Another diagnostic question: How much of the variability you show in the second plot is process noise and how much is measurement error? You can get at this by plotting rho*C for a number of simulations and comparing the result with both data and simulated data. (In these plots, it's generally more useful to plot the individual simulated paths in addition to the envelope you've shown.) My point is that the Poisson measurement error has a very small variance, which may account for the fact that almost all particles are inconsistent with the data.

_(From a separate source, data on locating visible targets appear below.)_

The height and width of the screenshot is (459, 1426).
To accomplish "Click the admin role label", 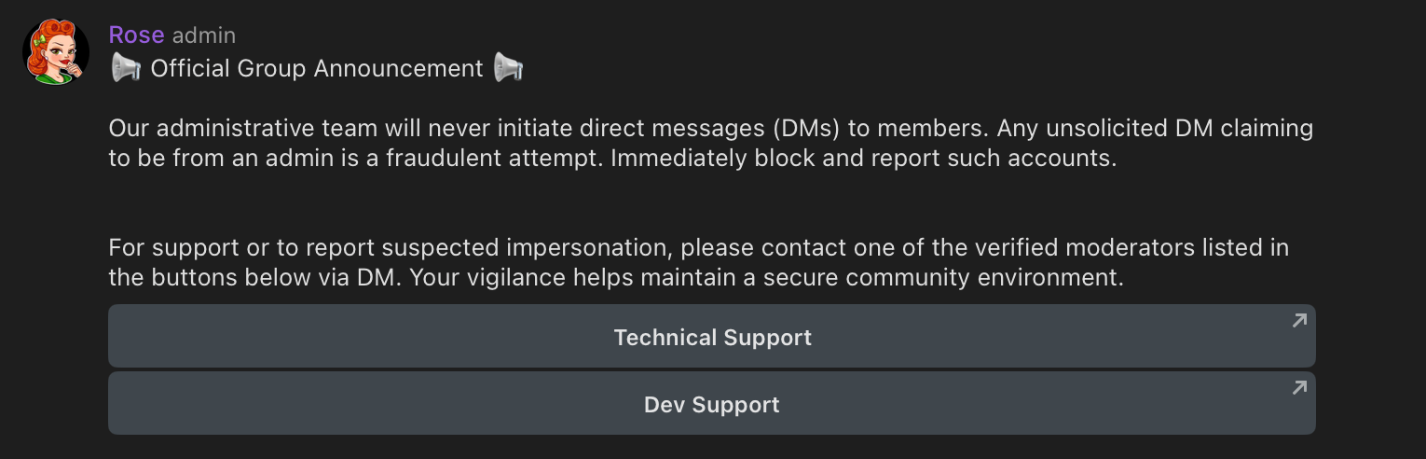I will [204, 35].
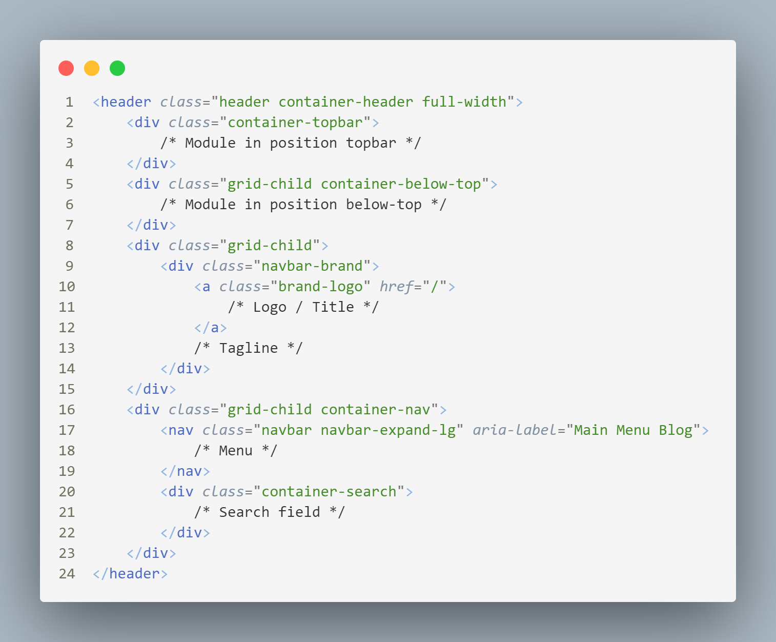The width and height of the screenshot is (776, 642).
Task: Click the "grid-child container-nav" class string
Action: tap(329, 410)
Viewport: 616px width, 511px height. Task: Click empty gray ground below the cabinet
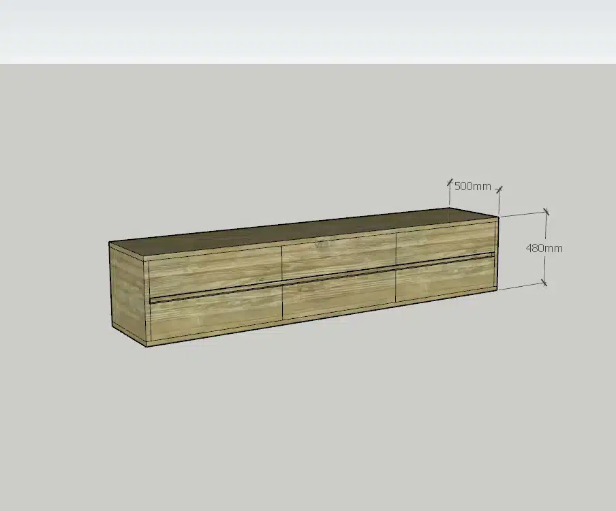[x=307, y=422]
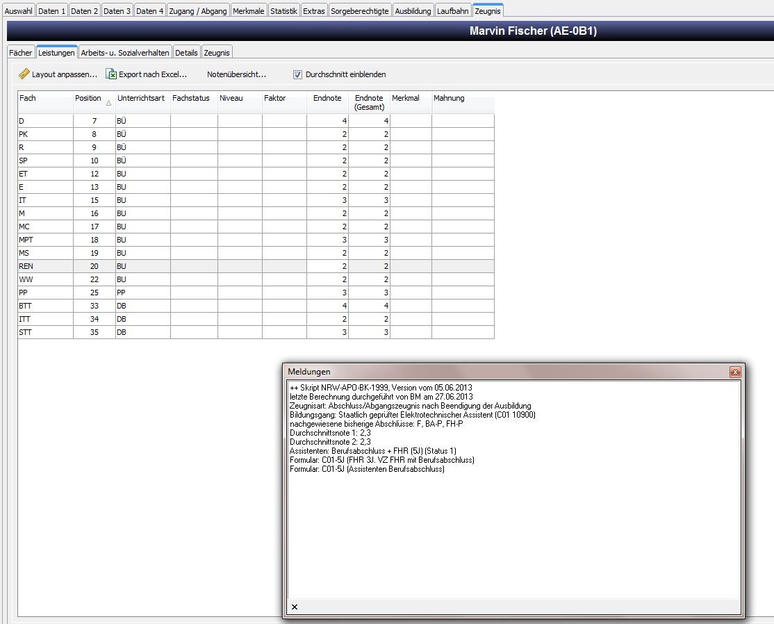Viewport: 774px width, 624px height.
Task: Open the Notenübersicht button
Action: 236,74
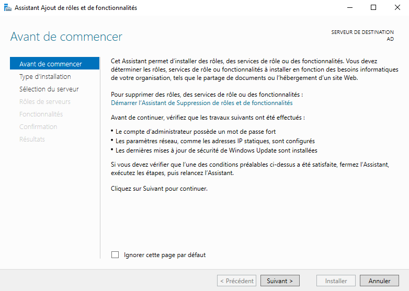Choose the Confirmation step in sidebar
Viewport: 409px width, 291px height.
pyautogui.click(x=38, y=126)
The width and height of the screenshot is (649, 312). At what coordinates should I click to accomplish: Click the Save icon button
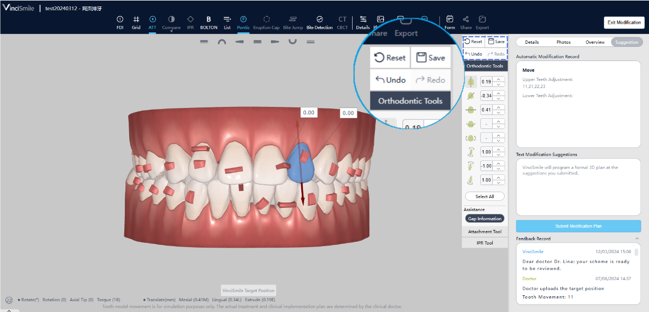click(x=495, y=42)
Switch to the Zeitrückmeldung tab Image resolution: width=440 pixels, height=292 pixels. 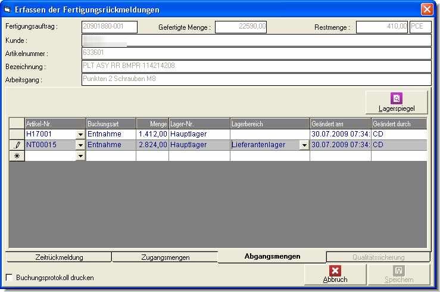[59, 257]
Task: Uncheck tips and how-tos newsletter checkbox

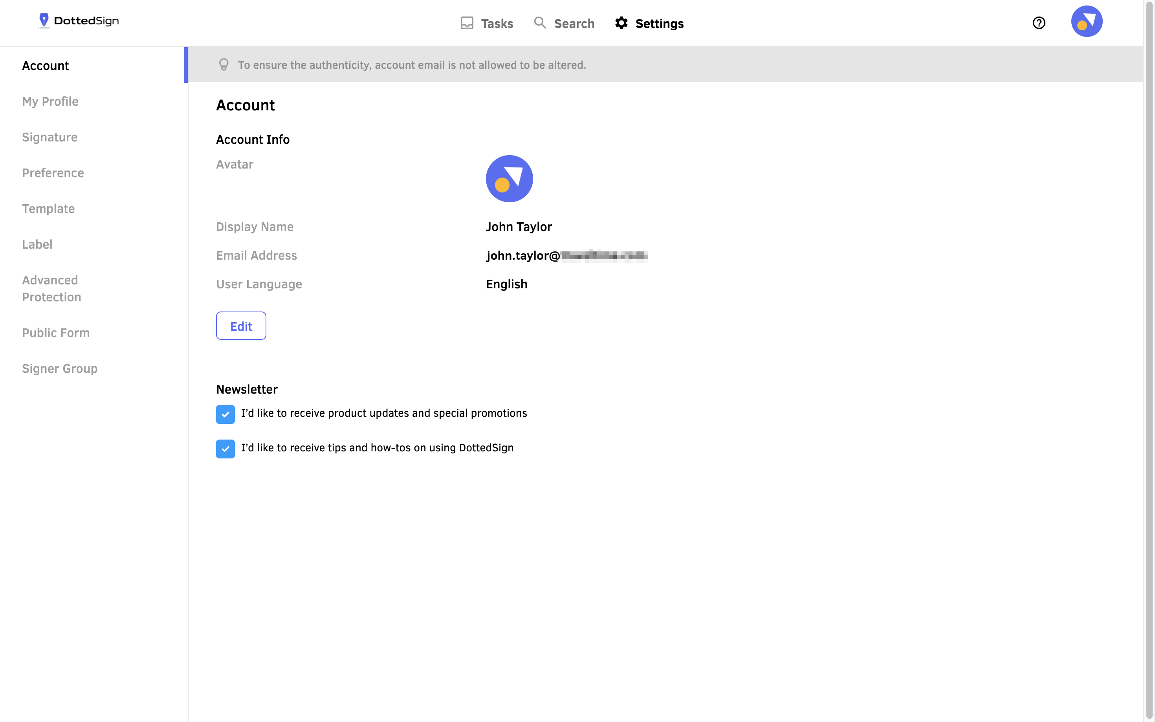Action: tap(225, 449)
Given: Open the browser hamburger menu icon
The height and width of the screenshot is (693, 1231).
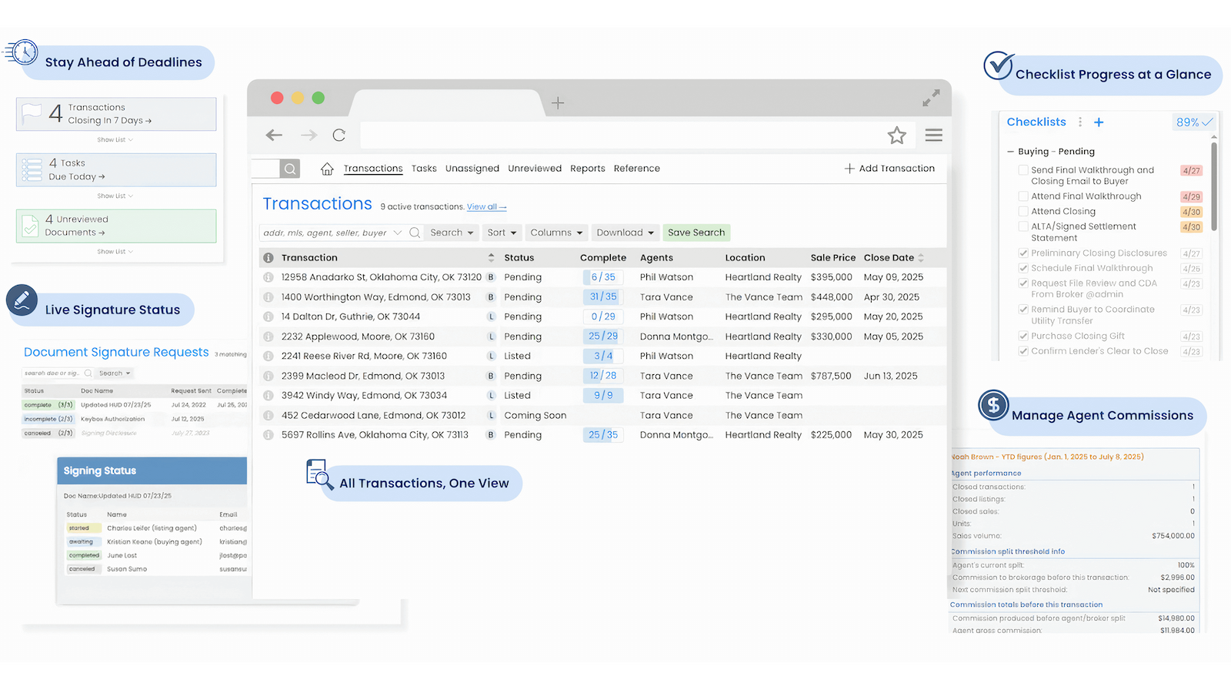Looking at the screenshot, I should coord(934,136).
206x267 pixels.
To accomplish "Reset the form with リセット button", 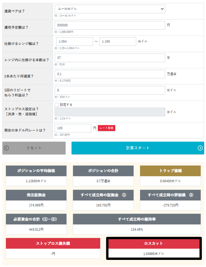I will coord(34,148).
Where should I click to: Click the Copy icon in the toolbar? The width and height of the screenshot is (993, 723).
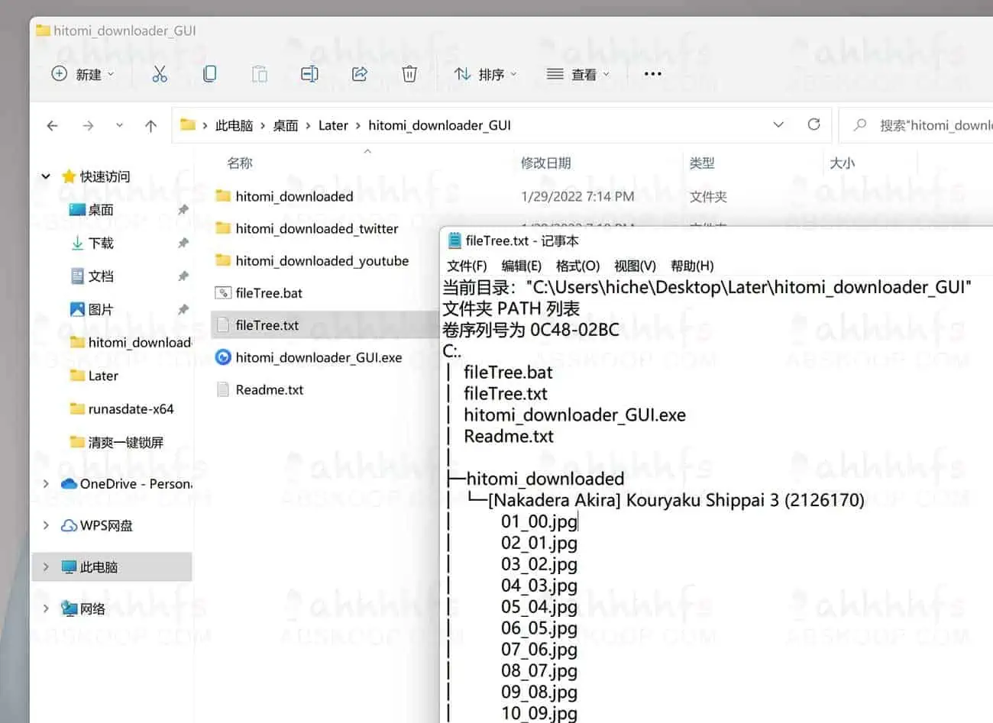coord(209,73)
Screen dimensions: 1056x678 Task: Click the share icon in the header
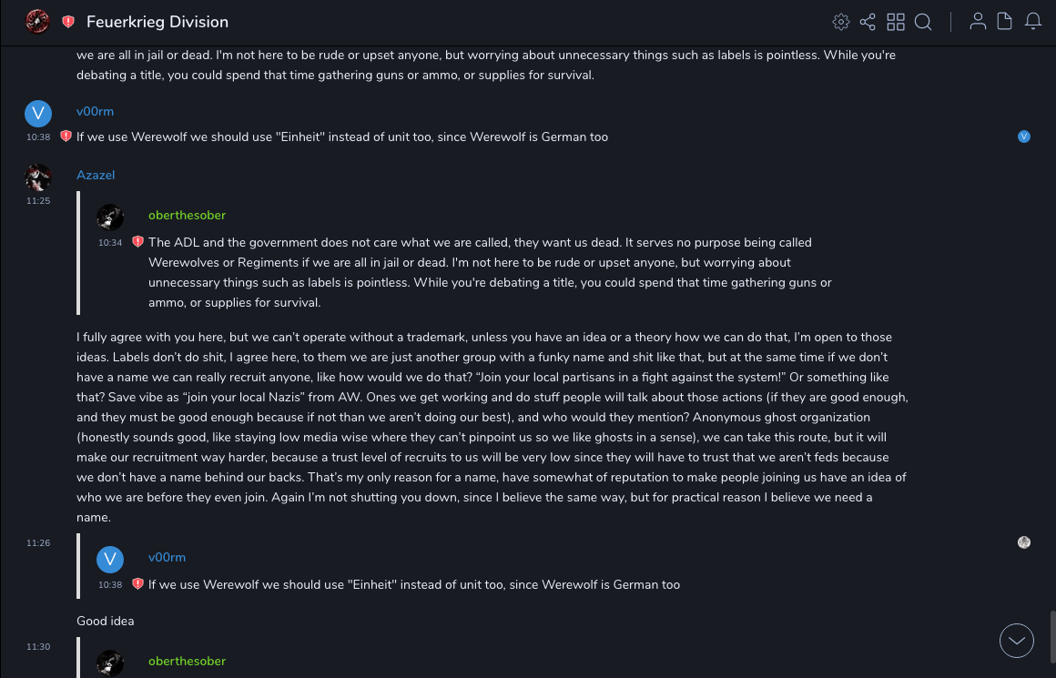tap(868, 22)
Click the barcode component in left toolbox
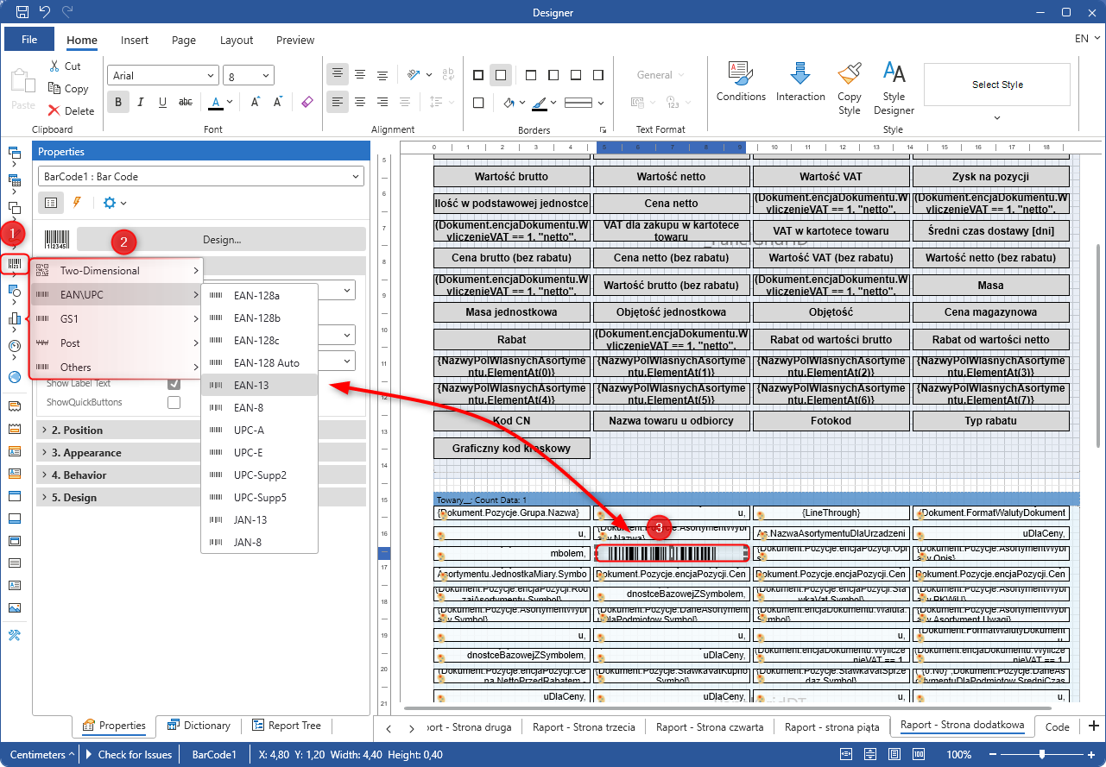The image size is (1106, 767). (15, 264)

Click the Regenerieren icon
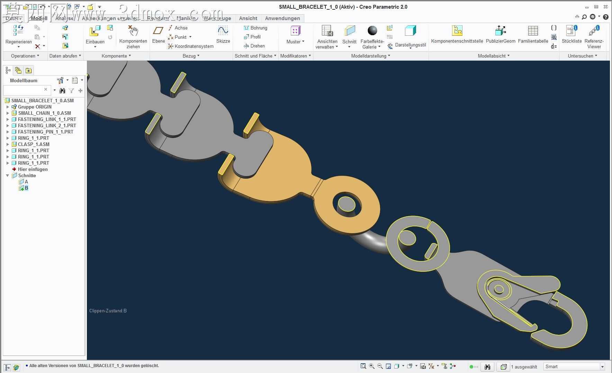pos(18,31)
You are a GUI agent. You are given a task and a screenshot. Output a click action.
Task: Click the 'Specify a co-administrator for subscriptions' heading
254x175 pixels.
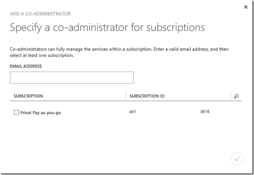[107, 28]
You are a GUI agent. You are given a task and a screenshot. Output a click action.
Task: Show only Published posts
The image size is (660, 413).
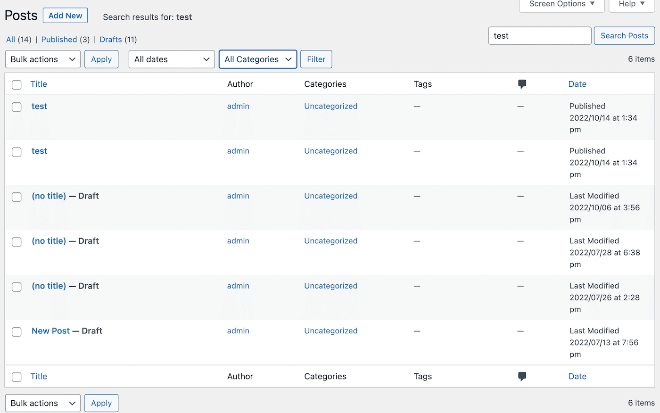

MathGIS commented 4 years ago

Thank you very much for your reply and suggestions, in fact I'm surprised to receive your reply so quickly. Please allow me to continue our discussion. I produced the codes using R version 3.6.3 and pomp version 2.8.

First, I substituted the dmeasure component according with your suggestion. But the same issue still remained.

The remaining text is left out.